Over time this is likely to be a more permanent divide and is certain to impact the Democratic Party more heavily than the Republican. After all, Darwinism is a marginal belief in America while Christianity is central. Eventually one would expect to see the parties divide along more clearly secular vs religious lines and the Democratic hold on entire tribes loosen, a process that will be accelerated by the recognition that intellectual elites support the Democrats in no small part because of "population control."
MORE:
Infanticide candidate for president (Nat Hentoff, Apr. 29, 2008, Sac Bee)
n abortion, Obama is an extremist. He has opposed the Supreme Court decision that finally upheld the Partial-Birth Abortion Ban Act against that form of infanticide. Most startlingly, for a professed humanist, Obama -- in the Illinois Senate -- also voted against the Born Alive Infant Protection Act. I have reported on several of those cases when, before the abortion was completed, an alive infant was suddenly in the room. It was disposed of as a horrified nurse who was not necessarily pro-life followed the doctors' orders to put the baby in a pail or otherwise get rid of the child.As a longtime columnist, John Leo has written of this form of fatal discrimination, these "mistakes" during an abortion, once born, cannot be "killed or allowed to die simply because they are unwanted."

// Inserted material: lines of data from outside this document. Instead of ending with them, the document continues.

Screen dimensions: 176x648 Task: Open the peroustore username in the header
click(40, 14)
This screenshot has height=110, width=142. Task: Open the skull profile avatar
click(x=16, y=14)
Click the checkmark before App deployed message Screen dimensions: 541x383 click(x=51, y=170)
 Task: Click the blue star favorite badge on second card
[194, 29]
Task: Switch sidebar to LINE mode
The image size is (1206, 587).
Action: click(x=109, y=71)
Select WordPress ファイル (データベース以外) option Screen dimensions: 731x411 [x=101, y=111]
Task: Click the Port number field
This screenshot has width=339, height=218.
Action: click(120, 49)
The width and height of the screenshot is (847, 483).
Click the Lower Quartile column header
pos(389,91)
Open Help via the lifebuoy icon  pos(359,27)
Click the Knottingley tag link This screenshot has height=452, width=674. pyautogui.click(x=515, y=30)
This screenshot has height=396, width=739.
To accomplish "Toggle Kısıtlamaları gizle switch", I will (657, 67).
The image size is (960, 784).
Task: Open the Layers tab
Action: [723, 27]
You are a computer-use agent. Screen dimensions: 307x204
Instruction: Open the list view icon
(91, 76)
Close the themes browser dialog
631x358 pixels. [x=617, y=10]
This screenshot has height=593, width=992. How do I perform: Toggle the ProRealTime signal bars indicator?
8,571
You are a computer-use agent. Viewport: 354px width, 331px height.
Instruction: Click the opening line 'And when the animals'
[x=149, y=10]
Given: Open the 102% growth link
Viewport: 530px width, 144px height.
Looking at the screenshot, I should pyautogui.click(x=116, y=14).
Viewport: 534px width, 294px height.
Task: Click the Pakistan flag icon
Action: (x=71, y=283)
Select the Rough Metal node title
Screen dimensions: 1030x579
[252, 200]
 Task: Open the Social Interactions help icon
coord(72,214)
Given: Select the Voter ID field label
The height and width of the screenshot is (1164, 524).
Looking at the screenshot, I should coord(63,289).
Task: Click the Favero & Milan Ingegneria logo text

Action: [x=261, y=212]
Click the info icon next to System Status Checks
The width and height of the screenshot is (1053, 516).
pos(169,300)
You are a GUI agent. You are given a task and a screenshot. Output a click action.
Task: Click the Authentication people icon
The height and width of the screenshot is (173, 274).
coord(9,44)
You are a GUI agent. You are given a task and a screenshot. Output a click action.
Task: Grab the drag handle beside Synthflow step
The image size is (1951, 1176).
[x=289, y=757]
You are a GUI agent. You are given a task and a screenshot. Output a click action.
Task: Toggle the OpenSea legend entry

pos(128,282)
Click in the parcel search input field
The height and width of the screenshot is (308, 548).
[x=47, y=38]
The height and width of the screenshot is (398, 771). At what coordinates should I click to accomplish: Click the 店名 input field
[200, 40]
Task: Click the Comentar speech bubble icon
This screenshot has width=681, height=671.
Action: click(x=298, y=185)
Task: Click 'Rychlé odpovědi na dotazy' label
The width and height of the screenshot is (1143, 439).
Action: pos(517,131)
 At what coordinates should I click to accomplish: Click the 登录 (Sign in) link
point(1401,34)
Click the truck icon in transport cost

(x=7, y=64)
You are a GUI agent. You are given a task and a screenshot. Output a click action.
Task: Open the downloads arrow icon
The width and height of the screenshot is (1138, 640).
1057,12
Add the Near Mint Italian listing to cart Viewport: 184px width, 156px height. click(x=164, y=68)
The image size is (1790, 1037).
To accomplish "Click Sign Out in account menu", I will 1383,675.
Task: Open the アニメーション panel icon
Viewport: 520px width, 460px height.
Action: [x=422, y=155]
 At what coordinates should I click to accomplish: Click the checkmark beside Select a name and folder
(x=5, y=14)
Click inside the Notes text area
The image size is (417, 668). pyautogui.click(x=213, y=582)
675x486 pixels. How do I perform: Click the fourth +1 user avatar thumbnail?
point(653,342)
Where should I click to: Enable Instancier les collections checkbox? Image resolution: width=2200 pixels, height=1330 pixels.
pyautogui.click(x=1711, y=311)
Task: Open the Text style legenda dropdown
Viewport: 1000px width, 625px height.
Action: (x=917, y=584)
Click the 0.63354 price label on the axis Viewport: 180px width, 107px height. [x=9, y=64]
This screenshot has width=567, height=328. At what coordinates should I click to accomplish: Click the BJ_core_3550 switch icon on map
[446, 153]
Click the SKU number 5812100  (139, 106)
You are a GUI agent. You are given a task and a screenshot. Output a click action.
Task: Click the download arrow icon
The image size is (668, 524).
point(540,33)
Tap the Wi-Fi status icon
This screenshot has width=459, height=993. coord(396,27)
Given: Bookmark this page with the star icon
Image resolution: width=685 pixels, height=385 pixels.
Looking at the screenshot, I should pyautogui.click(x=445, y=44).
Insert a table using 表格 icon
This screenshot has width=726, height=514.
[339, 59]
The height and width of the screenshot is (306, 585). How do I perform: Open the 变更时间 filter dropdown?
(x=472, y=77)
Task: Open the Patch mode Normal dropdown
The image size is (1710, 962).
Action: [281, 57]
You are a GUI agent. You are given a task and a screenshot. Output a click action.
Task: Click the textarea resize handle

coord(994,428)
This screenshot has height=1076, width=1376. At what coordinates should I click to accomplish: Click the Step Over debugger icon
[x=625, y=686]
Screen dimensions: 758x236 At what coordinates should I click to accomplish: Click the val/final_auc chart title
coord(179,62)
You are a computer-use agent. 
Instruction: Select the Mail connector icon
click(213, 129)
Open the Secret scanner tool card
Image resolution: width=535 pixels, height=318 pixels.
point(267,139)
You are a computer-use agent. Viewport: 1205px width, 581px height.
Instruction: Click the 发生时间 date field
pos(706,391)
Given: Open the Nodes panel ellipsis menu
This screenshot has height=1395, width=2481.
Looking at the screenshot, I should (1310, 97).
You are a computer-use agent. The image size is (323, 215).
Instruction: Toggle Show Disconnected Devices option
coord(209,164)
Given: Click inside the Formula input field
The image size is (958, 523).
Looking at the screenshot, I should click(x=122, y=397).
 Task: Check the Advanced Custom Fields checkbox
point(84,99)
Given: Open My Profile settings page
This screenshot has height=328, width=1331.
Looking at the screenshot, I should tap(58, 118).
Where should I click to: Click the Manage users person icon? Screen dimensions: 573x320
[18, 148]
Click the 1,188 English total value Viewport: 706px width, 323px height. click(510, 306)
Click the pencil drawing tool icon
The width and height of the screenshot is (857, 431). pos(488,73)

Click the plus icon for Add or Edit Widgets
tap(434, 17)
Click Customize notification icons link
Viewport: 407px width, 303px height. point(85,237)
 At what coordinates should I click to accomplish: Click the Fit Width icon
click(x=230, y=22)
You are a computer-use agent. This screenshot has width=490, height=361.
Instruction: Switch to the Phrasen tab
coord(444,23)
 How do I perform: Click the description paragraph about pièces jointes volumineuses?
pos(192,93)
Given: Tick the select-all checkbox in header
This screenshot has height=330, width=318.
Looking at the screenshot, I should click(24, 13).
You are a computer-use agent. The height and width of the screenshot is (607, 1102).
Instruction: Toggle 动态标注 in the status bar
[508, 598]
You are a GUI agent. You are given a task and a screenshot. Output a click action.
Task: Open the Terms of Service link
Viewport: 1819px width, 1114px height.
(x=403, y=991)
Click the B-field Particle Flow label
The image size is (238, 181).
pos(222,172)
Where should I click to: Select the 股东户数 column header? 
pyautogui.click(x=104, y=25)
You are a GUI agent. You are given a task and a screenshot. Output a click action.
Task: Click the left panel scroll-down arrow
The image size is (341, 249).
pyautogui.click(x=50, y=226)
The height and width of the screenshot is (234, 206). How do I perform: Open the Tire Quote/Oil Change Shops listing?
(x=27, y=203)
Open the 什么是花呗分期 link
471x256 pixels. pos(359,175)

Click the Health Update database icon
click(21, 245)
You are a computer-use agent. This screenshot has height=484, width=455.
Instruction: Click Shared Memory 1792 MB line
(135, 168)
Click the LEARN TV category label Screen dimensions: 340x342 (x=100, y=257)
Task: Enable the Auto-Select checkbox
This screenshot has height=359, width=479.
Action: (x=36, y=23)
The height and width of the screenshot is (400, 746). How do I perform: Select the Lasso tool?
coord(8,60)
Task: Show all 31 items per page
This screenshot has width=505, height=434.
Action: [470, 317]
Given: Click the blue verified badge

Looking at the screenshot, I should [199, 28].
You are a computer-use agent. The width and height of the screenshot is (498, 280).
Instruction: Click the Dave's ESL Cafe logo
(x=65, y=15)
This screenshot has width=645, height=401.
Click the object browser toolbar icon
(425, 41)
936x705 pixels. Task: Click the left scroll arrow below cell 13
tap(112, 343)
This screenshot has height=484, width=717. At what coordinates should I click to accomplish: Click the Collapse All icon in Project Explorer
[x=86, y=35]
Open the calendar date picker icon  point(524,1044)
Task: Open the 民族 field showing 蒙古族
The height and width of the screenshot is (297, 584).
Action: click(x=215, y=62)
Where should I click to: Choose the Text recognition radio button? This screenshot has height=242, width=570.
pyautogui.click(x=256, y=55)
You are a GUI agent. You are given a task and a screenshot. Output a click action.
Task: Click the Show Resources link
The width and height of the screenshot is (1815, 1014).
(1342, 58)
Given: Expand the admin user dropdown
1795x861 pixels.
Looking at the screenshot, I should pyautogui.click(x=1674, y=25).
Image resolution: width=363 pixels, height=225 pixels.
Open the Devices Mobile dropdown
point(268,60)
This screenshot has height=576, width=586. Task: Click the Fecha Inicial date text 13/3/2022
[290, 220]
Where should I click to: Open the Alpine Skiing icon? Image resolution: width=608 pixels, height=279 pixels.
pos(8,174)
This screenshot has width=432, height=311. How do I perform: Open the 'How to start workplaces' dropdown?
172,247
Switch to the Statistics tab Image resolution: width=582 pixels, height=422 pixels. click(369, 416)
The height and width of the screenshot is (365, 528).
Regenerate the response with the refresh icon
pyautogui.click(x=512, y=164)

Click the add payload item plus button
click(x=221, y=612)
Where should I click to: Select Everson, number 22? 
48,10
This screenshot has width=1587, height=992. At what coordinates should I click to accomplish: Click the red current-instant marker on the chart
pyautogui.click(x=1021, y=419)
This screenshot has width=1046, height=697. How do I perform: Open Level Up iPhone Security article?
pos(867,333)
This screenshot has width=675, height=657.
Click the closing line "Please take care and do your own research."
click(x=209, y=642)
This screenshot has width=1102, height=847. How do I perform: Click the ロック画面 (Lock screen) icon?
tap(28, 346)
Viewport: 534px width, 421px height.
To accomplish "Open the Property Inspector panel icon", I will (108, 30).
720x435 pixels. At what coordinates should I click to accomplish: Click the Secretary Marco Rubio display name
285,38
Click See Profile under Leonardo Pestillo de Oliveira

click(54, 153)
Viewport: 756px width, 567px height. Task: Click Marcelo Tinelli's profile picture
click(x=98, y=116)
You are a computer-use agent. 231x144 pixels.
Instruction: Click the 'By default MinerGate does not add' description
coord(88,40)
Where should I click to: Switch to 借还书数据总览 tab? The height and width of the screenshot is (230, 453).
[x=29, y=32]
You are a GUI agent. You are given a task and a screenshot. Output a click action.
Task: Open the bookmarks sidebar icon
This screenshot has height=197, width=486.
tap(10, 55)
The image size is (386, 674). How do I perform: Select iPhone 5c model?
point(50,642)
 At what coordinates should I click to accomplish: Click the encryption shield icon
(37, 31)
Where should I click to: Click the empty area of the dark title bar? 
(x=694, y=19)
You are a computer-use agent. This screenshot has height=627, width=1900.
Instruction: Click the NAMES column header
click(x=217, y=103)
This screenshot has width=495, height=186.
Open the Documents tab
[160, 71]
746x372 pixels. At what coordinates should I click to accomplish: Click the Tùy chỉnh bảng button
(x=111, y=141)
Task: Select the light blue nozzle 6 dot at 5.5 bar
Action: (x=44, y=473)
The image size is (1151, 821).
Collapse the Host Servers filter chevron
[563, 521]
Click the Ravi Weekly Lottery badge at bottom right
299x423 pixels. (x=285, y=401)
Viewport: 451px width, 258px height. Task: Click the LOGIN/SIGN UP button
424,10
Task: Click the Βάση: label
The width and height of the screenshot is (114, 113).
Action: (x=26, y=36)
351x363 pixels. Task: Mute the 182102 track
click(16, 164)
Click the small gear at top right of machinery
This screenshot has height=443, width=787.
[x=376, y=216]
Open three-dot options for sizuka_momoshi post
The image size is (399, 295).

Furthermore, as "National Right to Life News" (April issue) included in its account of Obama's actual votes on abortion, he "voted to kill a bill that would have required an abortionist to notify at least one parent before performing an abortion on a minor girl from another state."
These are conspiracies -- and that's the word -- by pro-abortion extremists to transport a minor girl across state lines from where she lives, unbeknownst to her parents. This assumes that a minor fully understands the consequences of that irredeemable act.
As I was researching this presidential candidate's views on the unilateral "choice" that takes another's life, I heard on the radio what Obama said during a Johnstown, Pa., town hall meeting on March 29 as he was discussing the continuing dangers of exposure to HIV/AIDS infections: "When it comes specifically to HIV/AIDS, the most important prevention is education, which should include -- which should include abstinence education and teaching children, you know, that sex is not something casual. But it should also include -- it should also include other, you know, information about contraception because, look, I've got two daughters, 9 years old and 6 years old. I am going to teach them first of all about values and morals.
"But if they make a mistake," Obama continued, "I don't want them punished with a baby."
Among my children and grandchildren are two daughters and three granddaughters; and when I hear anyone, including a presidential candidate, equate having a baby as punishment, I realize with particular force the impact that the millions of legal abortions in this country have had on respect for human life.